Important network ports in any Windows environment include (memorizing them is hugely beneficial):

  • 53: DNS
  • 88: Kerberos
  • 135: WMI/RPC
  • 137-139 & 445: SMB
  • 389 & 636: LDAP
  • 3389: RDP
  • 5985 & 5896: PowerShell Remoting (WinRM)

Real-world view

Every organization, which has (attempted) at some point to increase its maturity, has gone through exercises that classify its systems. The classification defines the importance of each system to the business, such as ERP, CRM, and backups. A business relies on this to successfully meet its objectives and is significantly different from one organization to another. In Active Directory, any additional roles, services, and features that get 'added' on top of what comes out of the box must be classified.
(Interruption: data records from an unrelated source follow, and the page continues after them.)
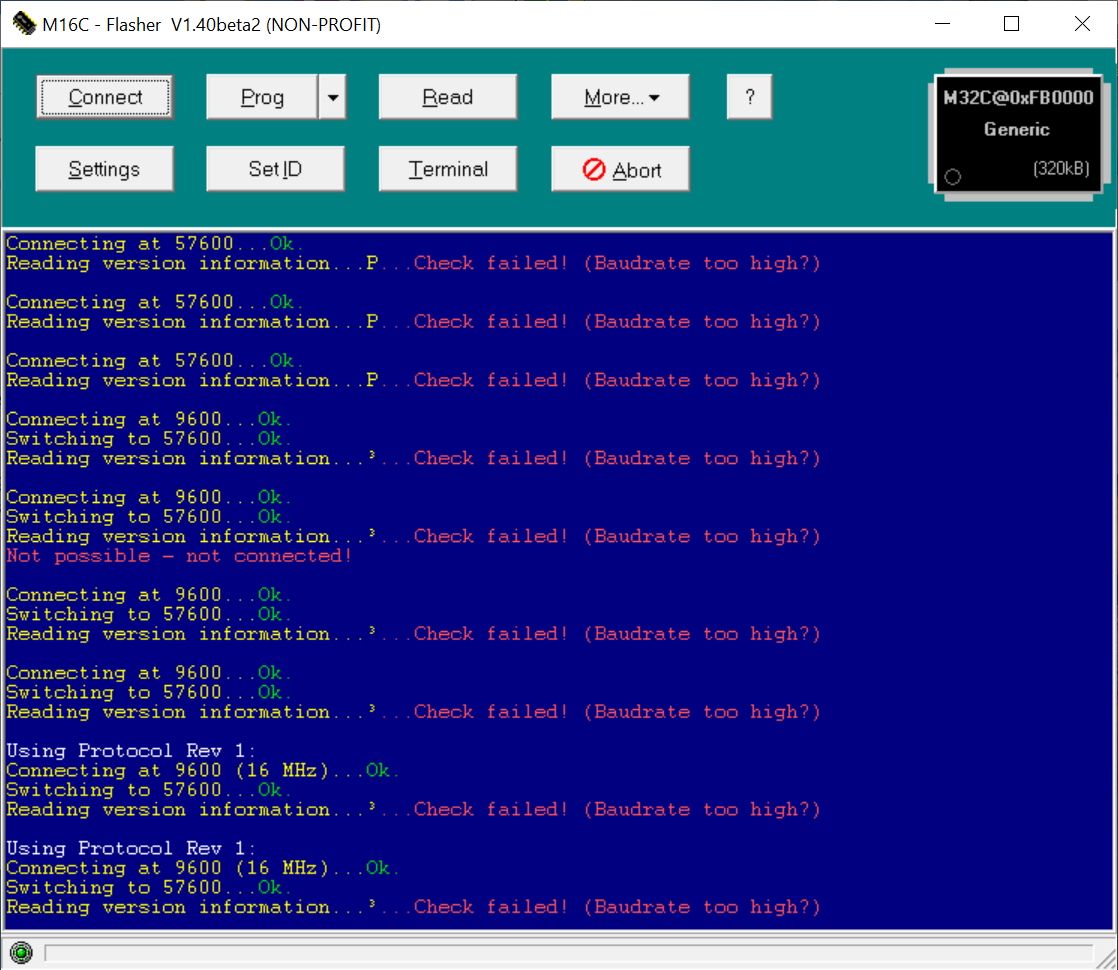Viewport: 1118px width, 970px height.
Task: Open the Settings dialog
Action: tap(104, 169)
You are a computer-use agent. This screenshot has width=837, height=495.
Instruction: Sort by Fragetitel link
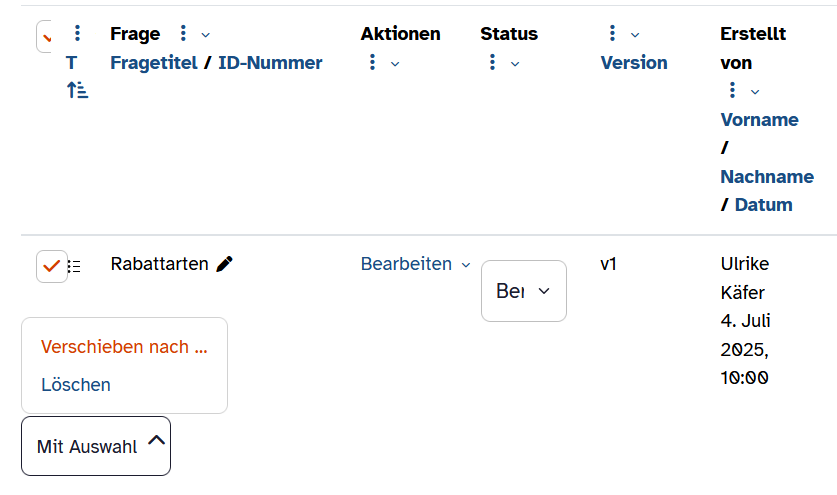pyautogui.click(x=154, y=62)
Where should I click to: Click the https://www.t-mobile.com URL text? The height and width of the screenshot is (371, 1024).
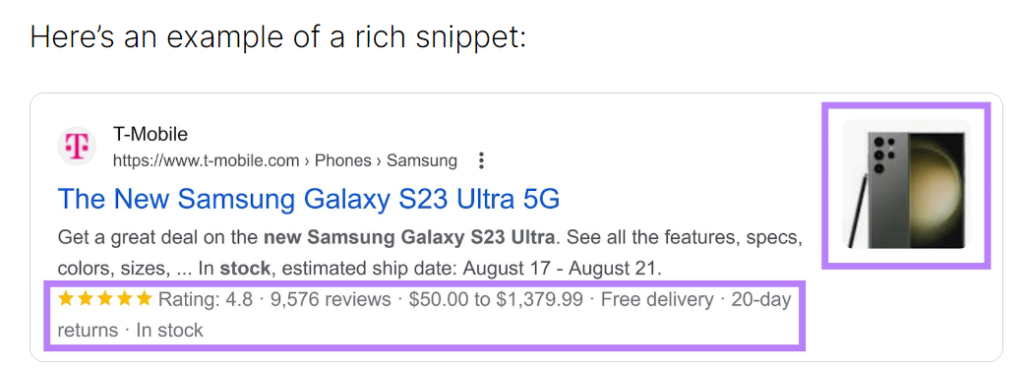[206, 161]
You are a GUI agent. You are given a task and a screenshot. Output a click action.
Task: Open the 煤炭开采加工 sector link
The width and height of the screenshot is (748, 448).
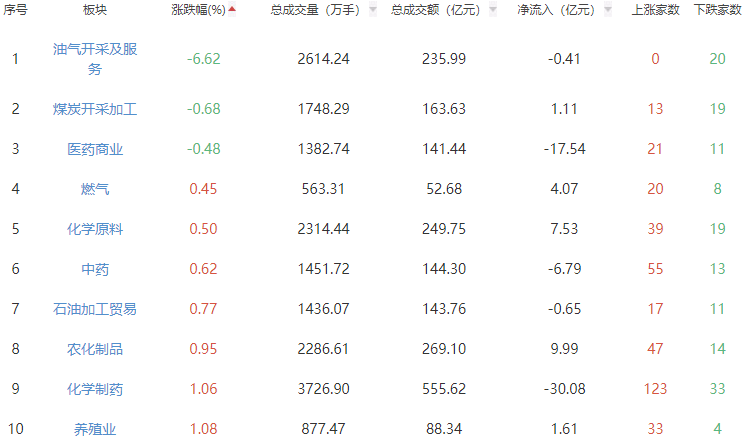click(95, 109)

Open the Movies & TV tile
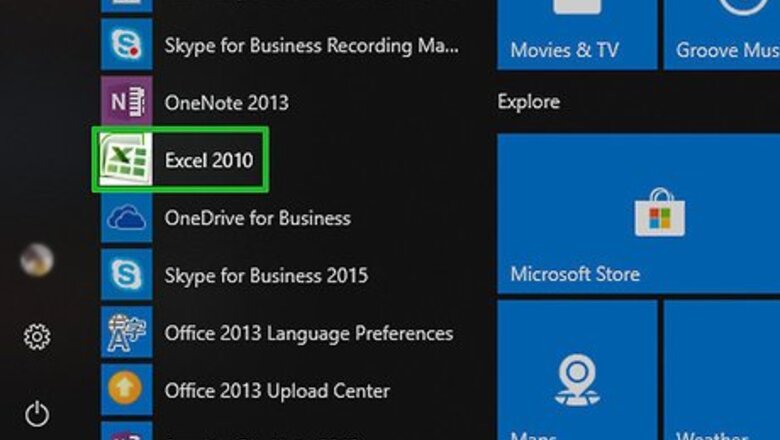tap(577, 35)
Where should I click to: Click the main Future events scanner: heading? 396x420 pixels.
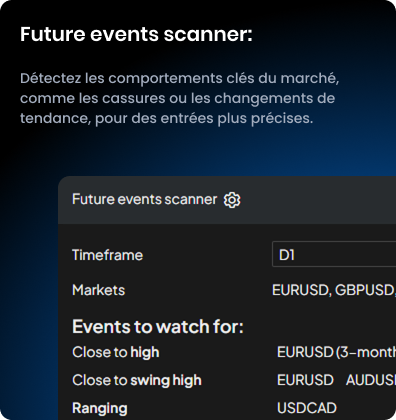tap(136, 34)
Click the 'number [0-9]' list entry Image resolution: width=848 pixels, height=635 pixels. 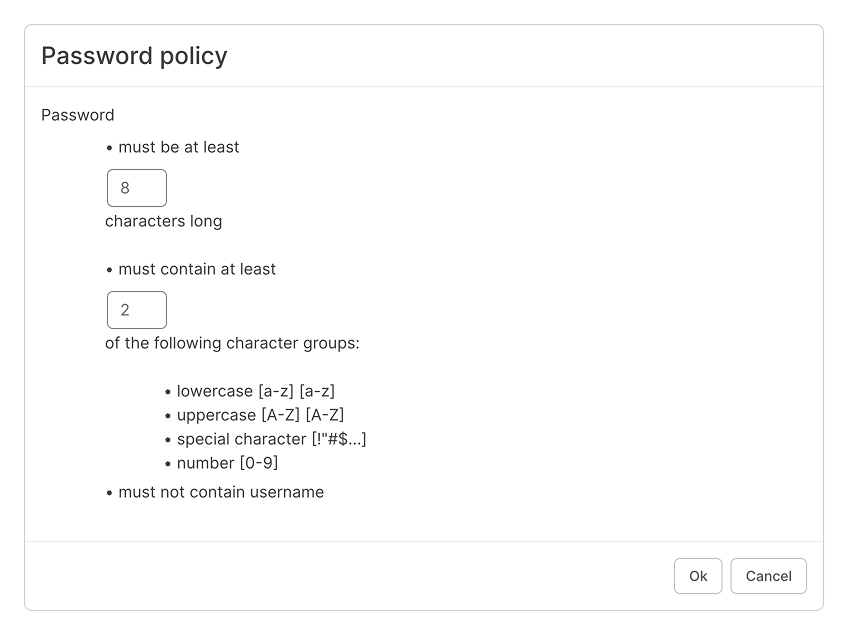point(227,463)
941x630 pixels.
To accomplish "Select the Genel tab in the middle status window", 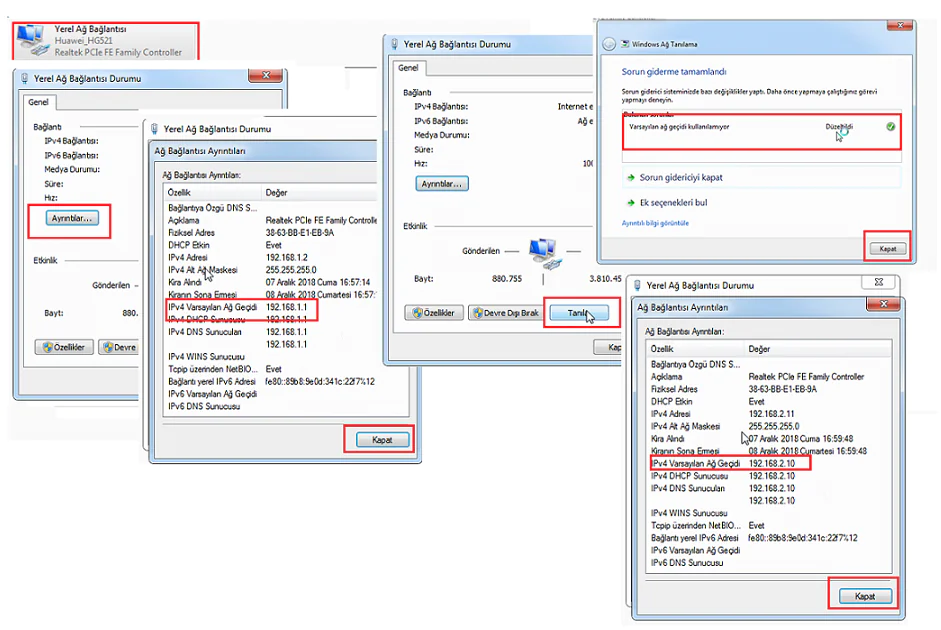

This classification is necessary to ensure that we set the bar for which service, if compromised, poses an escalation risk toward the rest of Active Directory. In this design view, we need to ensure that any service allowing for direct (or indirect) escalation is treated similarly as if it was a Domain Controller/Active Directory. Active Directory is massive, complex, and feature-heavy - potential escalation risks are under every rock. Active Directory will provide services such as DNS, PKI, and Endpoint Configuration Manager in an enterprise organization. If an attacker were to obtain administrative rights to these services, they would indirectly have means to escalate their privileges to those of an Administrator of the entire forest. We will demonstrate this through some attack paths described later in the module.

Active Directory has limitations, however. Unfortunately, these limitations are a 'weak' point and expand our attack surface - some born by complexity, others by design, and some due to legacy and backward compatibility. For the sake of completeness, below are three examples of each:

  1. Complexity
    The simplest example is figuring out nested group members. It is easy to get lost when looking into who is a member of a group, a member of another group, and a member of yet another group. While you may think this chain ends eventually, many environments have every 'Domain user' indirectly a member of 'Domain Admins'.

  2. Design
    Active Directory allows managing machines remotely via Group Policy Objects (GPOs). AD stores GPOs in a unique network share/folder called SYSVOL, where all domain-joined devices pull settings applied to them. Because it is a network-shared folder, clients access SYSVOL via the SMB protocol and transfer stored information. Thus, for a machine to use new settings, it has to call a Domain Controller and pull settings from SYSVOL - this is a systematic process, which by default occurs every 90 minutes. Every device must have a Domain Controller 'in sight' to pull this data from. The downside of this is that the SMB protocol also allows for code execution (a remote command shell, where commands will be executed on the Domain Controller), so as long as we have a set of valid credentials, we can consistently execute code over SMB on the Domain Controllers remotely. This port/protocol is available to all machines toward Domain Controllers. (Additionally, SMB is not well fit (generally Active Directory) for the zero-trust concepts.) If an attacker has a good set of privileged credentials, they can execute code as that account on Domain Controllers over SMB (at least!).

  3. Legacy
    Windows is made with a primary focus: It works out of the box for most of Microsoft's customers. Windows is not secure by default. A legacy example is that Windows ships with the broadcasting - DNS-like protocols NetBIOS and LLMNR enabled by default. These protocols are meant to be used if DNS fails. However, they are active even when it does not. However, due to their design, they broadcast user credentials on the wire (usernames, passwords, password hashes), which can effectively provide privileged credentials to anyone listening on the wire by simply being there. This blog post demonstrates the abuse of capturing credentials on the wire.